For drinks, there are not many tables that do not have a pitcher of sangria on them. It is the house specialty. On busy nights, when you enter the building and walk through the bar area towards the dining room, you will see a row of pitchers lined up on the bar, filled only with orange juice and fruit, and waiting for the bartender to add either red or white wine upon your order. If I remember correctly, it is $20 for a large, and worth every penny. There is hardly any ice and the pieces of fruit are small—they do not mess around.

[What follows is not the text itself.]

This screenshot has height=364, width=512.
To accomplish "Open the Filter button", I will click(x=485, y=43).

Even more remarkable than the food and spirits is the service. It is simply impeccable. Again, I repeat, I have been dining here more than 12 years. I swear they have had the same exact staff. Certainly the same bartender and two head waiters (who are more like maitre’d’s, each in a tuxedo), but it sure seems like the bussers are the same people as well. That definitely says something about their business, especially in the times we live in now where it is sometimes hard to hold on to employees. They must be treated well. Once we get there, we always request the same waiter (I wish I knew his name to write it here, because he is deserving of the accolades) and we usually end up with the same table.

He always has a smile on his face as he travels around the dining room. The place could be burning down around him, and he would still be pleasant. His attention to detail is personal and unmatched. After two or three visits, he remembered what we ordered and how we like it cooked. He remembers everything from visit to visit—even my request of their homemade hot sauce with malagueta peppers. I don’t even have to ask anymore. If someone is unsure of a dish they want to order, he is quick with a suggestion. No matter how busy the dining room gets (sometimes he is by himself if there is a party upstairs in the banquet room, and they send the other waiter up there), his service and attention is the same.

Every time I eat at Portuguese Manor, I feel as if I am in an Anthony Bourdain episode, where he is in some far-away European country dining in an eternal, old-fashioned restaurant that refuses to change with the world around it. The heart just keeps on beating, never wavering. I certainly hope this place never changes. It’s probably the only restaurant I could eat at every week and never get sick of. That is an accomplishment. If I had 24 hours to live, I’m eating my last meal here. 5 out of 5 stars. 

Portuguese Manor is located at 310 Elm Street in Perth Amboy, New Jersey.